## Description of the task
What is the number of lines in the entries that contain "resolution"? Reply with that number only.

## Exercise inputs
------

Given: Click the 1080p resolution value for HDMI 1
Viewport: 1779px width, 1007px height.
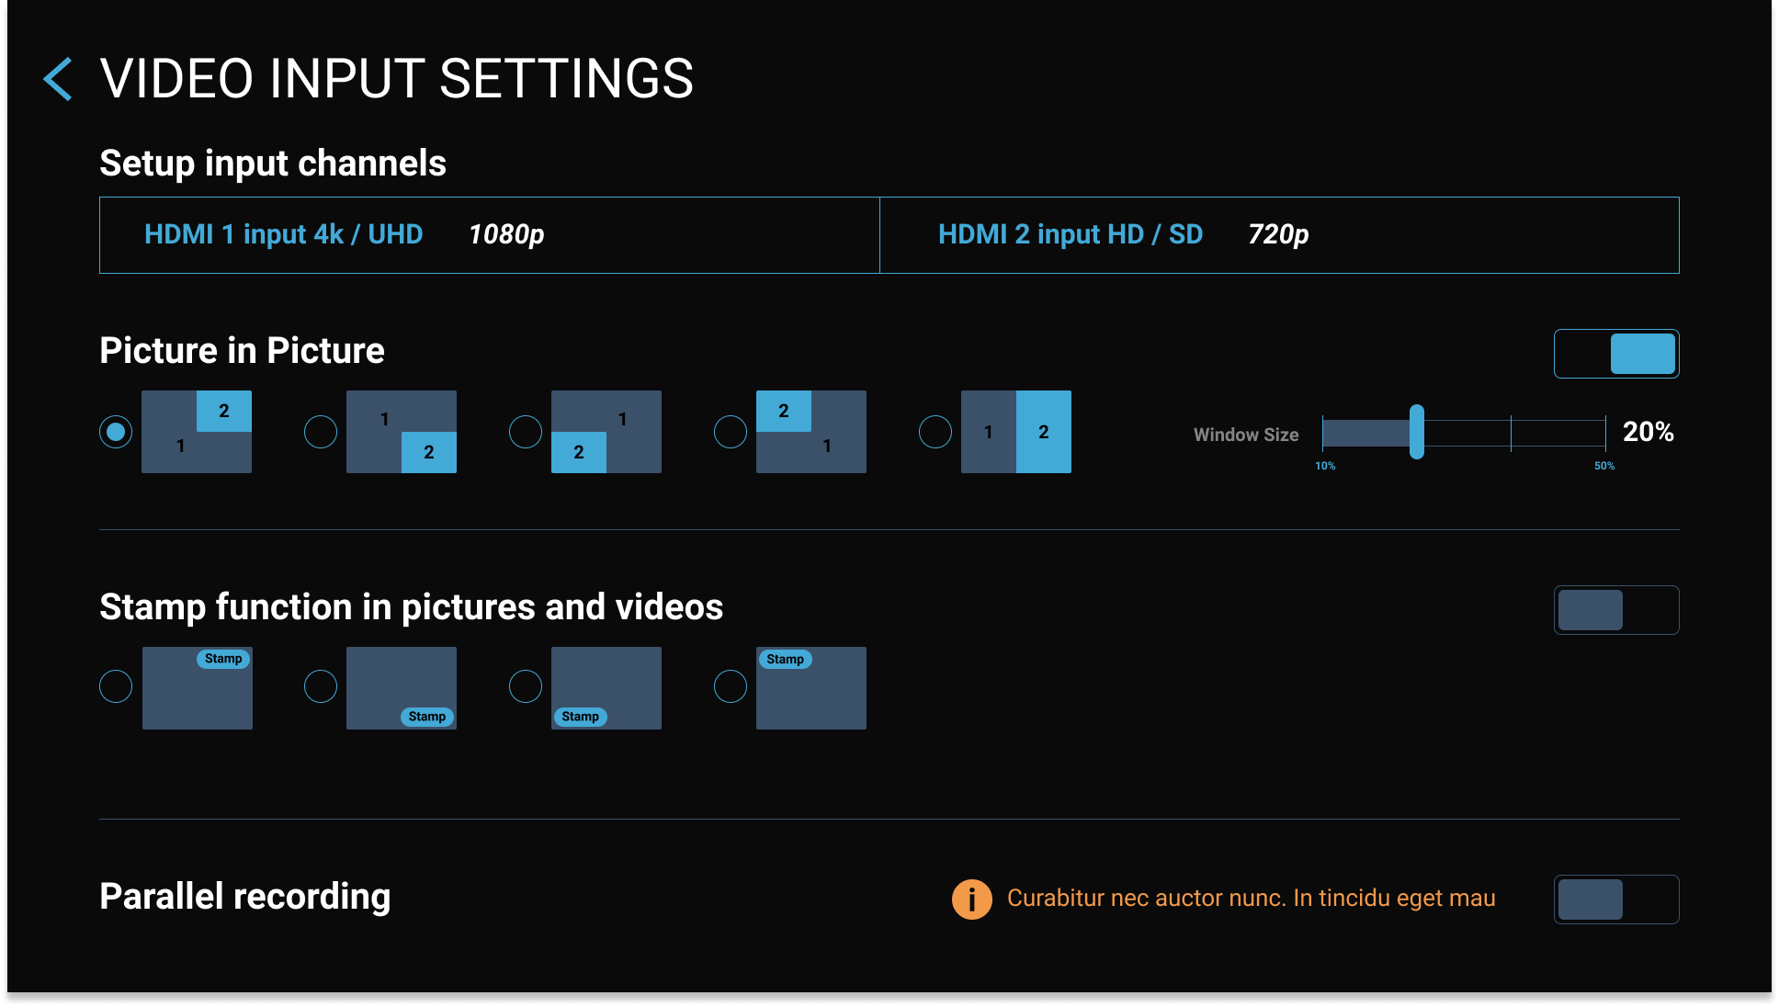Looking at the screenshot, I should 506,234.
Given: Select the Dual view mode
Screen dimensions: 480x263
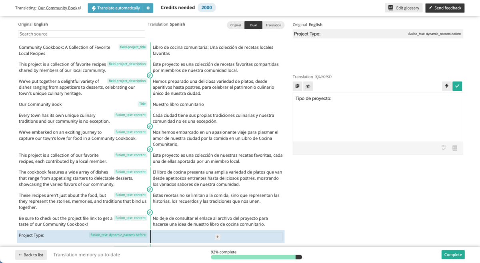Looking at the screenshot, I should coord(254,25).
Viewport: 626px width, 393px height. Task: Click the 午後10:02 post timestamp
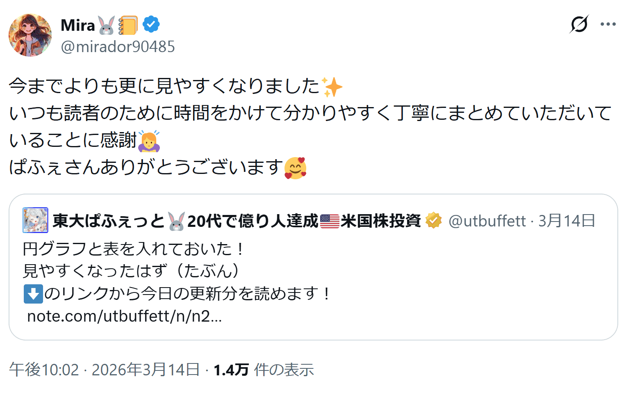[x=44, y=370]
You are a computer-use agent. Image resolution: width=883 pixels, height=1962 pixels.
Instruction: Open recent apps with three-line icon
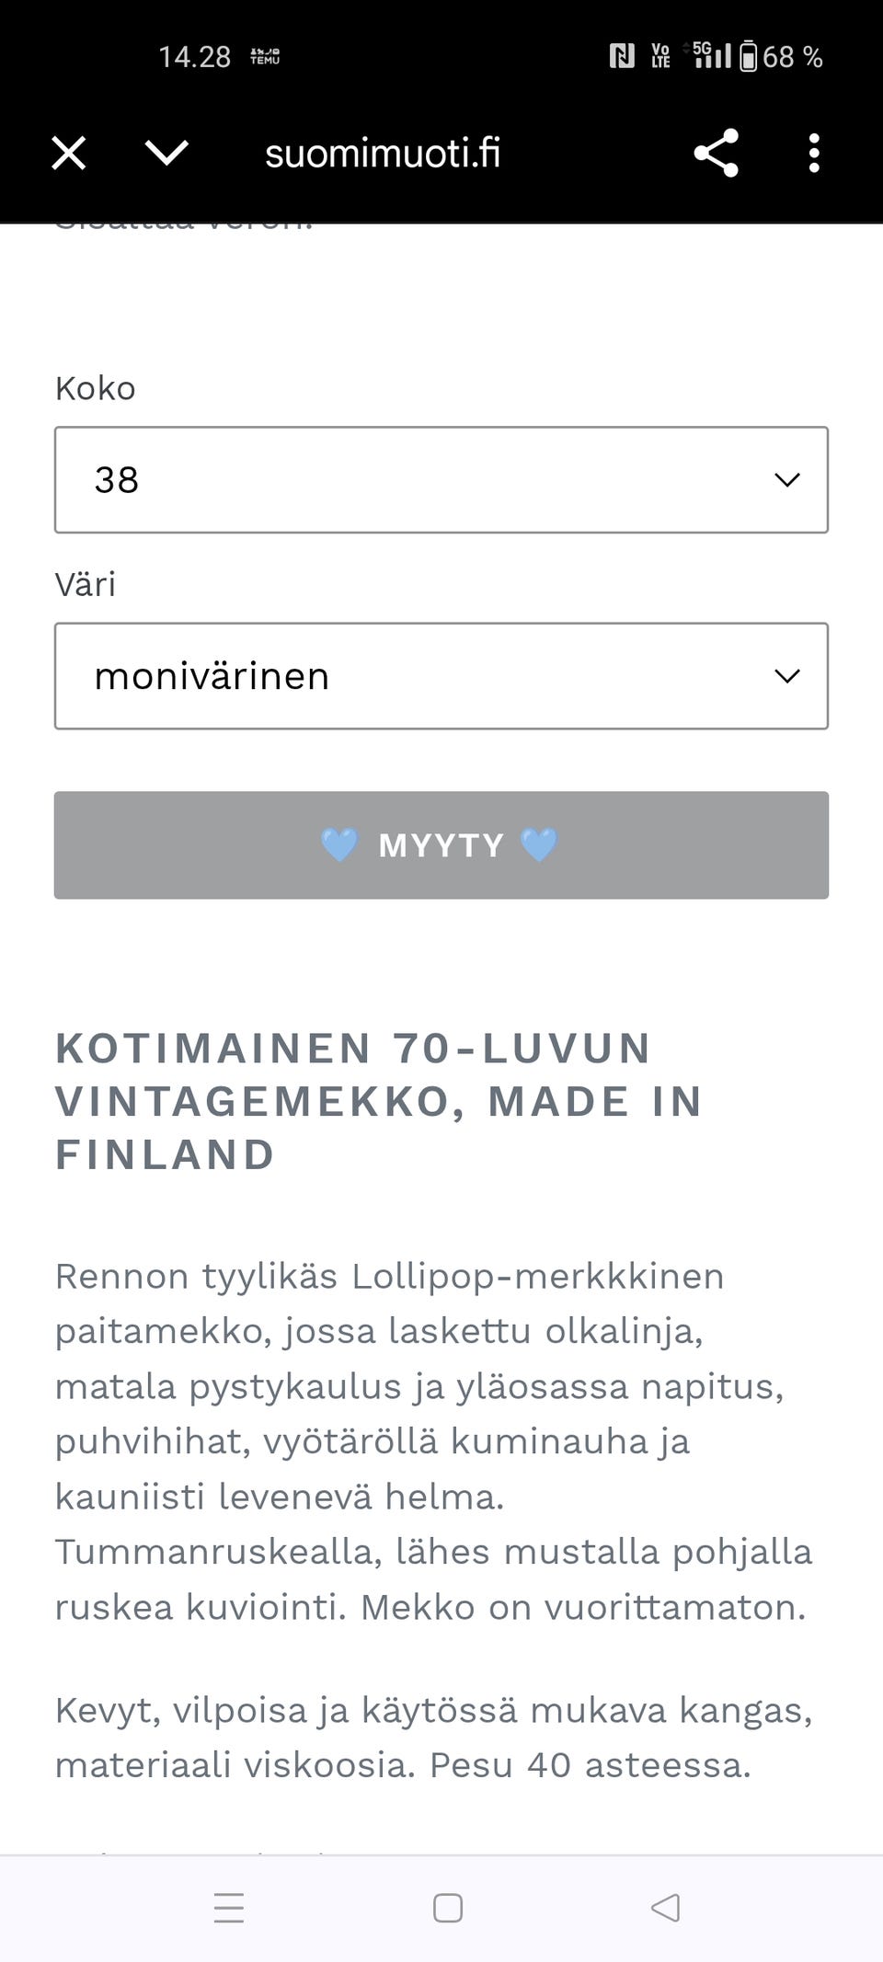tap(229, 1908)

------

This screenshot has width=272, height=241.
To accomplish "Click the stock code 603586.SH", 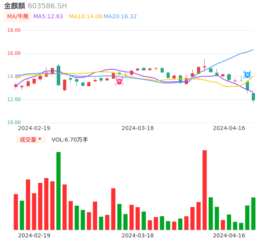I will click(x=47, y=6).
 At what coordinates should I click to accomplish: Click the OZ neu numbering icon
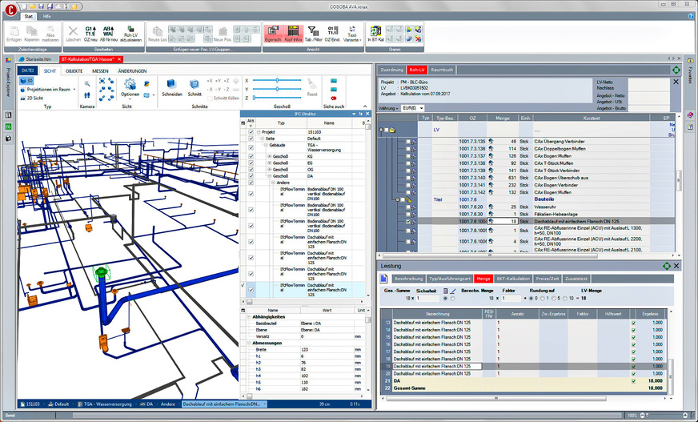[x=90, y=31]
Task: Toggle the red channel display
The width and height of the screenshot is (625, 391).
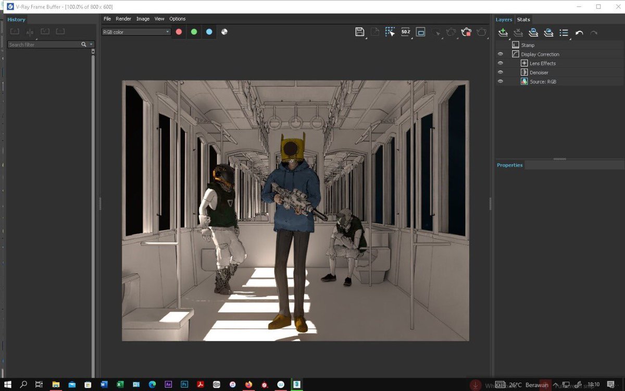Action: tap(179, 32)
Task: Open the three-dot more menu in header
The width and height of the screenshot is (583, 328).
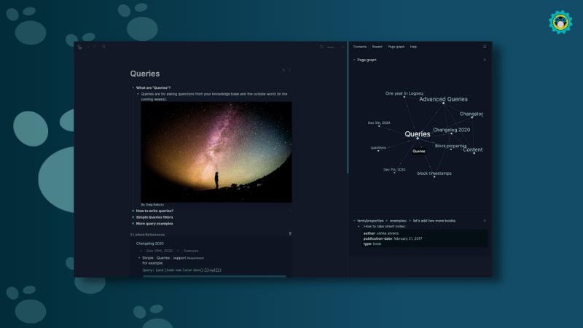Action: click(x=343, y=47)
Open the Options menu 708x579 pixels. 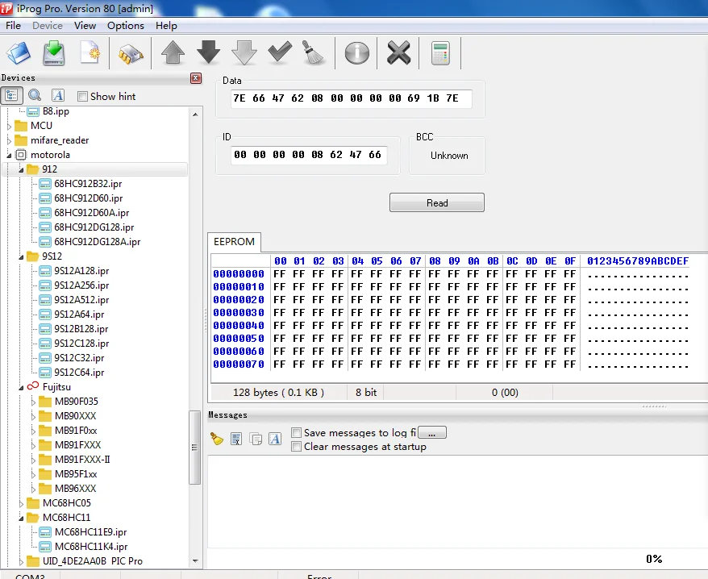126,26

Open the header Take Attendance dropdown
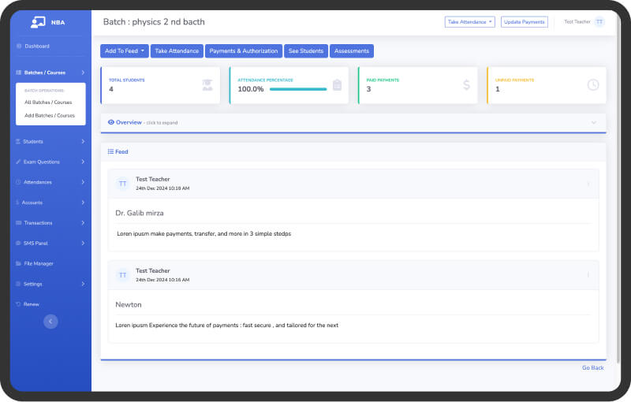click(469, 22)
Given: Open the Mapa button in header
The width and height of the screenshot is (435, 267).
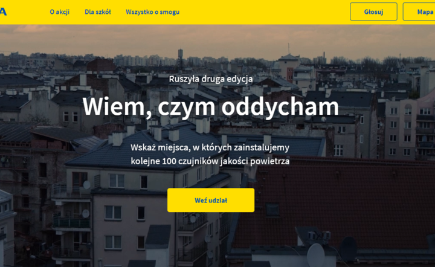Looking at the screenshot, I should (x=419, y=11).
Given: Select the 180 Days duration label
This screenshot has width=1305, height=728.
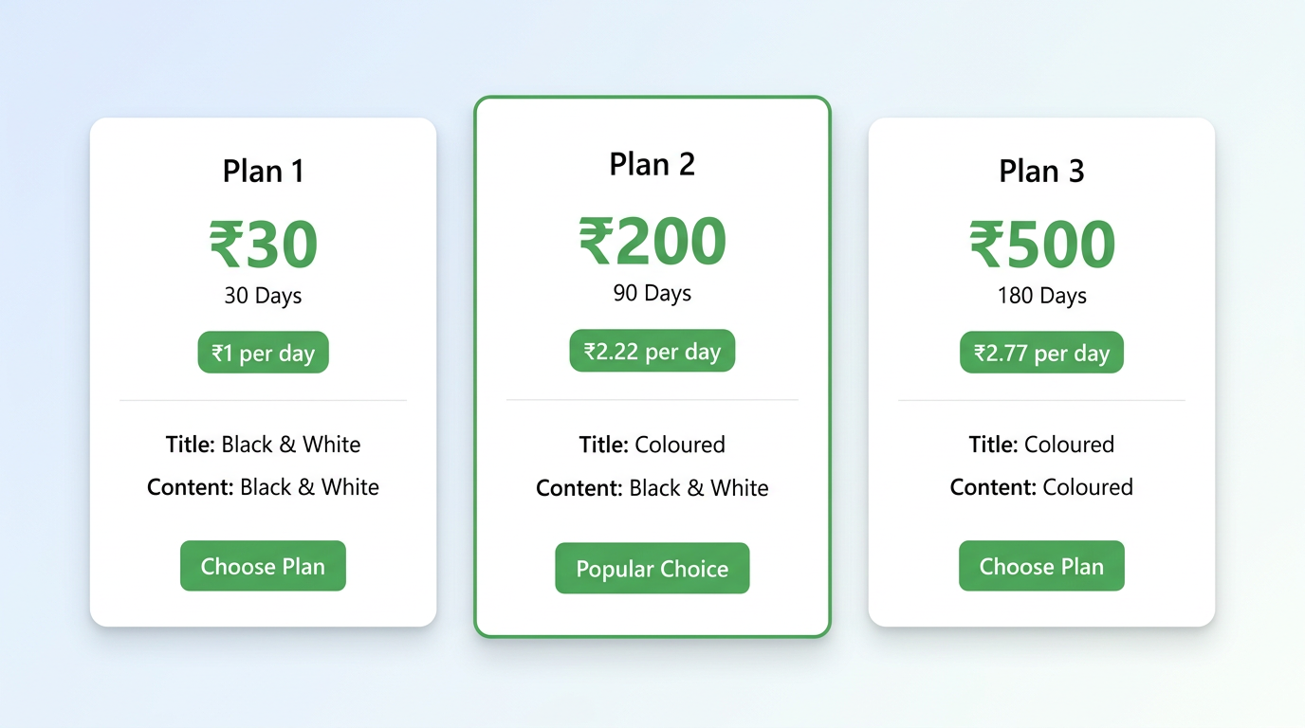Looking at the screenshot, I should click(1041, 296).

------

## Answer
2